Task requirements =
Update the records below by replacing "Describe the element" with "Name the element" wherever it occurs, keeping everything else the same.

═══ Data records ═══

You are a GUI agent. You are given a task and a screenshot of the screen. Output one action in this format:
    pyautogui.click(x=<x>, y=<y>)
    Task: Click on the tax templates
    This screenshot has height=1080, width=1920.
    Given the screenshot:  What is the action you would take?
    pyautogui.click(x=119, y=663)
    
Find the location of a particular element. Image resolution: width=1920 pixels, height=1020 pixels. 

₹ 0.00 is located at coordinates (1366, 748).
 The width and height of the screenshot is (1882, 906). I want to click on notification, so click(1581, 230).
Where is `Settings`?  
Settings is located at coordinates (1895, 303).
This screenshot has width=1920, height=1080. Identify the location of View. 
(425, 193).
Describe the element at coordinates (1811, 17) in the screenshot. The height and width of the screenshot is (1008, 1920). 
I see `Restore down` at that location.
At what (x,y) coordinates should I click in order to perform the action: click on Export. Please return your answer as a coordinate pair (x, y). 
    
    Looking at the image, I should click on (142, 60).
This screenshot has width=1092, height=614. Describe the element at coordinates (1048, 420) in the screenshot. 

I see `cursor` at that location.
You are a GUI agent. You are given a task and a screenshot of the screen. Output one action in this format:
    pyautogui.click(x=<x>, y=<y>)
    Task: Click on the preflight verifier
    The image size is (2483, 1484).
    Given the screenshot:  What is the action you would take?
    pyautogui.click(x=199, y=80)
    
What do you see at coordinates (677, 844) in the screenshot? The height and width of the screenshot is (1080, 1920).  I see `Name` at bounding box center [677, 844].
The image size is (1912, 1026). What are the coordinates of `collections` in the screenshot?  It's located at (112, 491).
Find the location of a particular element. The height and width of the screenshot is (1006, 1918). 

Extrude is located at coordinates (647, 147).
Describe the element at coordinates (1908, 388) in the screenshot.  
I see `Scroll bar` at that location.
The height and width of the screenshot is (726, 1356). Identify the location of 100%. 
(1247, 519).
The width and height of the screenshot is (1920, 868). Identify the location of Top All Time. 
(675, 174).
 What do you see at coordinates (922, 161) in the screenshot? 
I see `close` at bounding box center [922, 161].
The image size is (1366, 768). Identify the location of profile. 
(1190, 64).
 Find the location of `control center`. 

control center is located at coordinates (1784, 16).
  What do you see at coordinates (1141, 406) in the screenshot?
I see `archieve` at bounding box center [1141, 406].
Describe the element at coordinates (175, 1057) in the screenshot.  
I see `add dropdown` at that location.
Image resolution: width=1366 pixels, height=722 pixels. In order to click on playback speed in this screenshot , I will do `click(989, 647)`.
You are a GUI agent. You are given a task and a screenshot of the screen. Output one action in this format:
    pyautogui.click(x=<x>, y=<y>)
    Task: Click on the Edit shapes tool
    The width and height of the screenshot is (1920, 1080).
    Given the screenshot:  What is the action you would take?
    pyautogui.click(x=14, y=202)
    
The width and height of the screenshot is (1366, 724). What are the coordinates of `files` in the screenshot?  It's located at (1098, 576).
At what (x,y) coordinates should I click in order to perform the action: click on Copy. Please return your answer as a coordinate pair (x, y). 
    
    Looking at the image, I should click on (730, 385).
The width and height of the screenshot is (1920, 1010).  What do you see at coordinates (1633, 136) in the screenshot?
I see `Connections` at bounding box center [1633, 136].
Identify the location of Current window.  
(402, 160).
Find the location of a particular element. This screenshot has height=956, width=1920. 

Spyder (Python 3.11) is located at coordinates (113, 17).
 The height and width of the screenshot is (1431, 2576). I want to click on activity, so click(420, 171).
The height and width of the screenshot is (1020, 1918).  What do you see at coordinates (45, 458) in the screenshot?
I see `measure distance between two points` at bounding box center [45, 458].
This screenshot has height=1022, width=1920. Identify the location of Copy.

═══

Exercise answer =
You are a GUI agent. You are given a task and a screenshot of the screen. Output one action in this format:
    pyautogui.click(x=<x>, y=<y>)
    Task: Click on the tax templates
    This screenshot has height=1080, width=1920.
    Given the screenshot:  What is the action you would take?
    pyautogui.click(x=119, y=663)
    
Find the location of a particular element. Image resolution: width=1920 pixels, height=1020 pixels. 

₹ 0.00 is located at coordinates (1366, 748).
 The width and height of the screenshot is (1882, 906). I want to click on notification, so click(1581, 230).
Where is `Settings`?  
Settings is located at coordinates (1895, 303).
This screenshot has width=1920, height=1080. Identify the location of View. 
(425, 193).
Name the element at coordinates (1811, 17) in the screenshot. The height and width of the screenshot is (1008, 1920). 
I see `Restore down` at that location.
At what (x,y) coordinates should I click in order to perform the action: click on Export. Please return your answer as a coordinate pair (x, y). 
    
    Looking at the image, I should click on (142, 60).
This screenshot has width=1092, height=614. Name the element at coordinates (1048, 420) in the screenshot. 

I see `cursor` at that location.
You are a GUI agent. You are given a task and a screenshot of the screen. Output one action in this format:
    pyautogui.click(x=<x>, y=<y>)
    Task: Click on the preflight verifier
    The image size is (2483, 1484).
    Given the screenshot:  What is the action you would take?
    pyautogui.click(x=199, y=80)
    
What do you see at coordinates (677, 844) in the screenshot? The height and width of the screenshot is (1080, 1920).  I see `Name` at bounding box center [677, 844].
The image size is (1912, 1026). What are the coordinates of `collections` in the screenshot?  It's located at (112, 491).
Find the location of a particular element. The height and width of the screenshot is (1006, 1918). 

Extrude is located at coordinates (647, 147).
Name the element at coordinates (1908, 388) in the screenshot.  
I see `Scroll bar` at that location.
The height and width of the screenshot is (726, 1356). Identify the location of 100%. 
(1247, 519).
The width and height of the screenshot is (1920, 868). Identify the location of Top All Time. 
(675, 174).
 What do you see at coordinates (922, 161) in the screenshot? 
I see `close` at bounding box center [922, 161].
The image size is (1366, 768). Identify the location of profile. 
(1190, 64).
 Find the location of `control center`. 

control center is located at coordinates (1784, 16).
  What do you see at coordinates (1141, 406) in the screenshot?
I see `archieve` at bounding box center [1141, 406].
Name the element at coordinates (175, 1057) in the screenshot.  
I see `add dropdown` at that location.
Image resolution: width=1366 pixels, height=722 pixels. In order to click on playback speed in this screenshot , I will do `click(989, 647)`.
You are a GUI agent. You are given a task and a screenshot of the screen. Output one action in this format:
    pyautogui.click(x=<x>, y=<y>)
    Task: Click on the Edit shapes tool
    The width and height of the screenshot is (1920, 1080).
    Given the screenshot:  What is the action you would take?
    pyautogui.click(x=14, y=202)
    
The width and height of the screenshot is (1366, 724). What are the coordinates of `files` in the screenshot?  It's located at (1098, 576).
At what (x,y) coordinates should I click in order to perform the action: click on Copy. Please return your answer as a coordinate pair (x, y). 
    
    Looking at the image, I should click on (730, 385).
The width and height of the screenshot is (1920, 1010).  What do you see at coordinates (1633, 136) in the screenshot?
I see `Connections` at bounding box center [1633, 136].
Identify the location of Current window.  
(402, 160).
Find the location of a particular element. This screenshot has height=956, width=1920. 

Spyder (Python 3.11) is located at coordinates (113, 17).
 The height and width of the screenshot is (1431, 2576). I want to click on activity, so click(420, 171).
The height and width of the screenshot is (1020, 1918).  What do you see at coordinates (45, 458) in the screenshot?
I see `measure distance between two points` at bounding box center [45, 458].
This screenshot has height=1022, width=1920. Identify the location of Copy.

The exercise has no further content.